Park Jinsung, Park Sungchan, Song Cheryn, Doo Chinkyung, Cho Yong Mee, Ahn Hanjong, Kim Choung-Soo
Department of Urology, University of Ulsan College of Medicine, Asan Medical Center, Seoul, Republic of Korea.
Urology. 2007 Aug;70(2):257-62. doi: 10.1016/j.urology.2007.03.054.
To assess the effect of adjuvant chemotherapy on the postoperative survival of patients with transitional cell carcinoma of the bladder and lymph node involvement and/or lymphovascular invasion (LVI).
We retrospectively analyzed the data from 260 patients who had undergone radical cystectomy for transitional cell carcinoma of the bladder. Of these 260 patients, 85 (33%) had nodal involvement and 125 (48%) had LVI. Chemotherapy, consisting of three to six cycles of either methotrexate, vinblastine, cisplatin, and doxorubicin or gemcitabine and cisplatin, was administered to 17 (26.6%) of 64 patients with pT3-4N0 disease and 43 (50.6%) of 85 patients with node-positive disease. We determined the factors influencing cancer-specific survival and the effect of chemotherapy according to pathologic stage, LVI, and nodal status. The mean follow-up was 43.8 months (range, 3 to 180; median 33.6).

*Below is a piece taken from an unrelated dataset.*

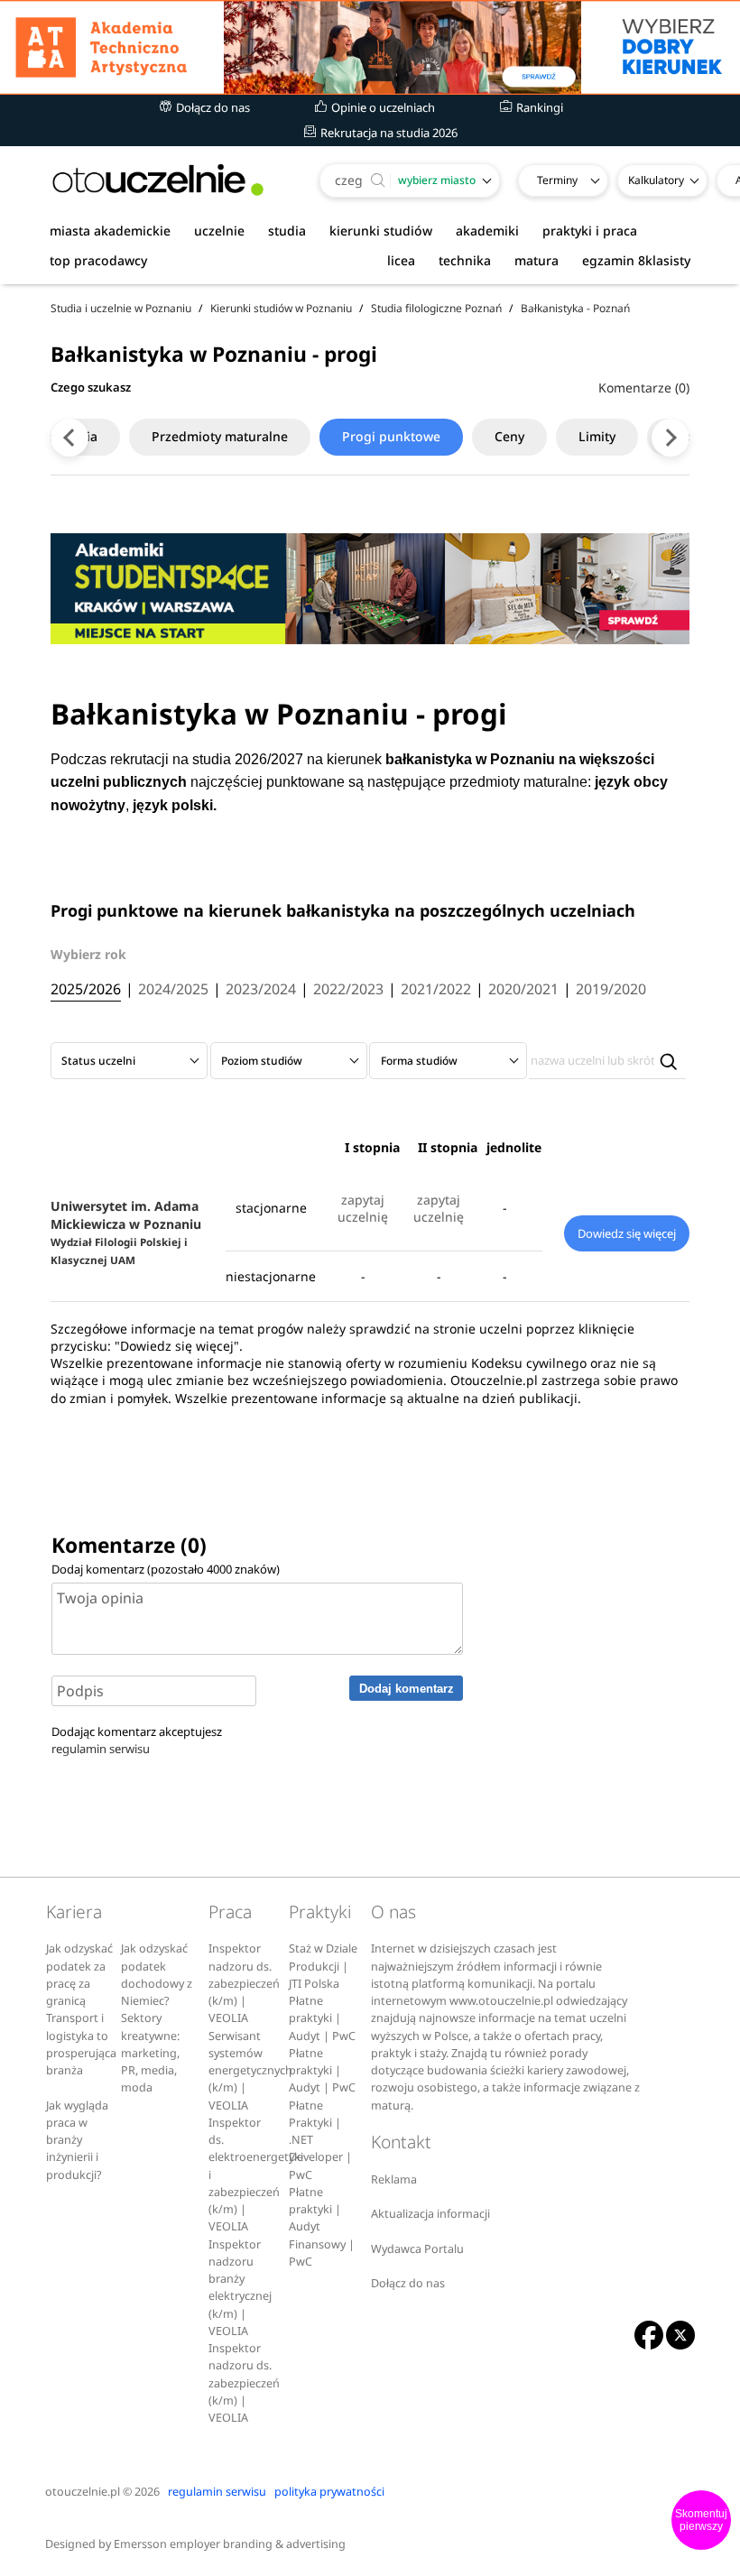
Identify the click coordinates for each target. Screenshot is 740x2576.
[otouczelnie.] (158, 180)
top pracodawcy (98, 260)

The overall 5-year cancer-specific survival rate was 65.6%. When we considered nodal involvement and LVI simultaneously, the 5-year survival rate was 92.2% for the node and LVI-negative patients, 60.7% for the node-negative but LVI-positive patients, and 32.5% for the node-positive patients. Chemotherapy was beneficial in the node-positive patients (5-year survival rate of 37.4% versus 26.9%; P = 0.0035) but not beneficial in the node-negative patients, regardless of LVI status. When subclassifying node-positive patients with regard to N stage or LVI status, the effect of chemotherapy was limited to those with Stage N2 (P = 0.002) or LVI-positive status (P = 0.001).
Adjuvant chemotherapy would be beneficial in patients with node-positive transitional cell carcinoma, especially those with a high nodal disease burden (Stage N2) or LVI, after radical cystectomy.
评估辅助化疗对伴有淋巴结转移和/或淋巴管浸润(LVI)的膀胱移行细胞癌患者术后生存的影响。
我们回顾性分析了260例行根治性膀胱切除术治疗膀胱移行细胞癌患者的数据。在这260例患者中,85例(33%)有淋巴结转移,125例(48%)有LVI。对64例pT3-4N0期疾病患者中的17例(26.6%)以及85例淋巴结阳性疾病患者中的43例(50.6%)给予了由三到六个周期的甲氨蝶呤、长春碱、顺铂和多柔比星或吉西他滨和顺铂组成的化疗。我们根据病理分期、LVI和淋巴结状态确定了影响癌症特异性生存的因素以及化疗的效果。平均随访时间为43.8个月(范围3至180个月;中位数33.6个月)。
总体5年癌症特异性生存率为65.6%。当我们同时考虑淋巴结转移和LVI时,淋巴结和LVI阴性患者的5年生存率为92.2%,淋巴结阴性但LVI阳性患者为60.7%,淋巴结阳性患者为32.5%。化疗对淋巴结阳性患者有益(5年生存率37.4%对26.9%;P = 0.0035),但对淋巴结阴性患者无益,无论LVI状态如何。当根据N分期或LVI状态对淋巴结阳性患者进行亚分类时,化疗的效果仅限于N2期(P = 0.002)或LVI阳性状态(P = 0.001)的患者。
辅助化疗对根治性膀胱切除术后淋巴结阳性的膀胱移行细胞癌患者有益,尤其是那些淋巴结疾病负担高(N2期)或有LVI的患者。